= Article 41 of the Constitution of India =

Directive Principle of State Policy in the Constitution of India

Article 41 of the Constitution of India is one of the most important Directive Principles of State Policy contained in Part IV of the Constitution of India. It directs the state to make effective provision for securing the right to work, the right to education, and public assistance in cases of unemployment, old age, sickness, disablement, and other cases of undeserved want, within the limits of its economic capacity and development.

==Background==
Article 41 is part of Part IV (Directive Principles of State Policy) of the Indian Constitution. Its purpose was to ensure that the state, within the limits of its economic capacity and development, endeavours to provide citizens with the right to work, the right to education, and public assistance in cases of unemployment, old age, sickness, disability, and other deprivation.

During the Constituent Assembly debates, it was believed that independent India should not be limited to political democracy but also be based on social and economic justice. Therefore, this provision was placed in the Directive Principles of State Policy rather than being included among the Fundamental Rights, permitted the state to formulate welfare policies according to the times and available resources.

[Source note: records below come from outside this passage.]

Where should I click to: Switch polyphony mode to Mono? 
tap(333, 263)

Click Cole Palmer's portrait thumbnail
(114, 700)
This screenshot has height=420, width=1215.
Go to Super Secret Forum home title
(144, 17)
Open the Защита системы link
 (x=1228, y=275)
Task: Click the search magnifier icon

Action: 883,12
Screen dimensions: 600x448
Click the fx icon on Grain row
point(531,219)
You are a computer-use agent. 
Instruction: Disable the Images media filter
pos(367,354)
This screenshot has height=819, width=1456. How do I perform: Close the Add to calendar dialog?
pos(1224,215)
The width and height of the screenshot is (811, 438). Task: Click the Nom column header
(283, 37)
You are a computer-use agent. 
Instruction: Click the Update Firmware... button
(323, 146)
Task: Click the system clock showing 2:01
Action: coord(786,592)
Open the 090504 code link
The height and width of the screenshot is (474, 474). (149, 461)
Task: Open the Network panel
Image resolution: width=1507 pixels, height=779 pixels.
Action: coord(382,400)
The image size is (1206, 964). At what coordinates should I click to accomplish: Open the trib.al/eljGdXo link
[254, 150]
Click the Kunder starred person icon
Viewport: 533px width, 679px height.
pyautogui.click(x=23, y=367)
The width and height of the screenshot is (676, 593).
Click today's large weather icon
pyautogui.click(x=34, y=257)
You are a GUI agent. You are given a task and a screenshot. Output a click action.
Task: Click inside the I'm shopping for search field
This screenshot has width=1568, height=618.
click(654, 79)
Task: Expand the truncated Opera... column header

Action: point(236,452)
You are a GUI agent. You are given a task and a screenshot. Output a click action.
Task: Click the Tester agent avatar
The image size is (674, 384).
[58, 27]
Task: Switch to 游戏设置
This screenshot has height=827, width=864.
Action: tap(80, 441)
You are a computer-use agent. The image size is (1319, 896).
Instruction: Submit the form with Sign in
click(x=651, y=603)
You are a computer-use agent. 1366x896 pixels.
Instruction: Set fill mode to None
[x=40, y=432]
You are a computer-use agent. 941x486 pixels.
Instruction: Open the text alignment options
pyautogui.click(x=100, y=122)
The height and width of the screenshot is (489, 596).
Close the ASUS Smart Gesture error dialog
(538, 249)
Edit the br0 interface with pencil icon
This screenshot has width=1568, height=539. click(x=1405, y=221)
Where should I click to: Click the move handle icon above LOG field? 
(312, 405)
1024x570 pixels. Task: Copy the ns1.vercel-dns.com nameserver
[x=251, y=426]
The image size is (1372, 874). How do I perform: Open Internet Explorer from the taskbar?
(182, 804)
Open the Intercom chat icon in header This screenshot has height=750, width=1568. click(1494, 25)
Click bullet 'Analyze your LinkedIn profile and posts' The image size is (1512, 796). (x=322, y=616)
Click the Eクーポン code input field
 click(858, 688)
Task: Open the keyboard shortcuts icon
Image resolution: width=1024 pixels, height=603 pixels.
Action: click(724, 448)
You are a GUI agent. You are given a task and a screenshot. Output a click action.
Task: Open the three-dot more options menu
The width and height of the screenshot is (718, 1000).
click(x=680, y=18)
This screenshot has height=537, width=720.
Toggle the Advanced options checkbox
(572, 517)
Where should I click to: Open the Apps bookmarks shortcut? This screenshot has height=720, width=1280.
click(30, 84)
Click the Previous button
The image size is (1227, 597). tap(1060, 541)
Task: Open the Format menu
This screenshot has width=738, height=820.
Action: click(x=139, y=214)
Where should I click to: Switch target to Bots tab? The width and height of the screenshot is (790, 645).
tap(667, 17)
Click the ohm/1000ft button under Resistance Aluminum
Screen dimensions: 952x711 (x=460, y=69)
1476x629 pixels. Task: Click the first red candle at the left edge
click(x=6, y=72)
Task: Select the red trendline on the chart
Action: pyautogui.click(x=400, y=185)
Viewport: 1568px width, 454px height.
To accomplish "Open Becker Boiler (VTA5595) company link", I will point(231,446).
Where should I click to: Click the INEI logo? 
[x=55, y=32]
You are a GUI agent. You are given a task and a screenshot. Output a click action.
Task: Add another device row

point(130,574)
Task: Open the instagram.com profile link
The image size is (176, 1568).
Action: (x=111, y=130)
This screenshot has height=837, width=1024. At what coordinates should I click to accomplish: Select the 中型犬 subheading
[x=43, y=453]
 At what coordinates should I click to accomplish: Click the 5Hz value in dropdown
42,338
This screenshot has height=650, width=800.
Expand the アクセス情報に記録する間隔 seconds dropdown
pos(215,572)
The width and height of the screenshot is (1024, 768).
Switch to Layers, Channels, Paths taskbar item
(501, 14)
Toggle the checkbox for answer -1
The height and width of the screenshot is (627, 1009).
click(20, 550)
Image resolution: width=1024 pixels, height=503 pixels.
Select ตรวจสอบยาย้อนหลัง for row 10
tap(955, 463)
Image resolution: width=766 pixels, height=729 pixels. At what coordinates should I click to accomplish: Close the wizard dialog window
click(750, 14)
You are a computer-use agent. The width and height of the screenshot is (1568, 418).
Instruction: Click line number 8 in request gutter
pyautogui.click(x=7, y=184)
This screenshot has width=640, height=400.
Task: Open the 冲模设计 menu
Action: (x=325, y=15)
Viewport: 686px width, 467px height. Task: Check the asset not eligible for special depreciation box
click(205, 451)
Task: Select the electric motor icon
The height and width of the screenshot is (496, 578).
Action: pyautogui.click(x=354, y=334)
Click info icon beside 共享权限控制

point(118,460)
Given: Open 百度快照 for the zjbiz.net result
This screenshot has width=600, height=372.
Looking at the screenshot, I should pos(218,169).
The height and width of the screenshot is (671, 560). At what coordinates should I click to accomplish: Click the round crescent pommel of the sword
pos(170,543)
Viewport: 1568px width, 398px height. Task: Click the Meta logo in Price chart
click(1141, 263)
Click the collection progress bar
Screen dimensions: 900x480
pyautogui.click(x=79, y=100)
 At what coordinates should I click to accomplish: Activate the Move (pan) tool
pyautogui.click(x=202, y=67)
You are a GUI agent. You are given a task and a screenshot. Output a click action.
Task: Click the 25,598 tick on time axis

In later years, Article 41 inspired numerous social welfare laws and schemes. Furthermore, the Supreme Court has cited its spirit in various cases, recognizing it as an important part of the Indian Constitution's principle of the Welfare State.
==Constitution Assembly debates==

Article 41 was submitted to the Constituent Assembly as Draft Article 32. It was discussed extensively on 23 November 1948. During the debate, member Shyamanandan Sahay proposed that the article be amended to include "medical aid" along with "education".However, Dr. Bhimrao Ramji Ambedkar, Chairman of the Drafting Committee, did not support these amendments. He believed that the proposed terminology was broad enough and that there was no need to include "medical aid" separately. After discussion, the Constituent Assembly rejected the amendments and adopted Draft Article 32 in its original form, which later became Article 41 of the Indian Constitution.

==Judicial interpretation==

Although Article 41 is part of the Directive Principles of State Policy and cannot be directly enforced by the courts, the Supreme Court of India has given importance to its spirit in several cases.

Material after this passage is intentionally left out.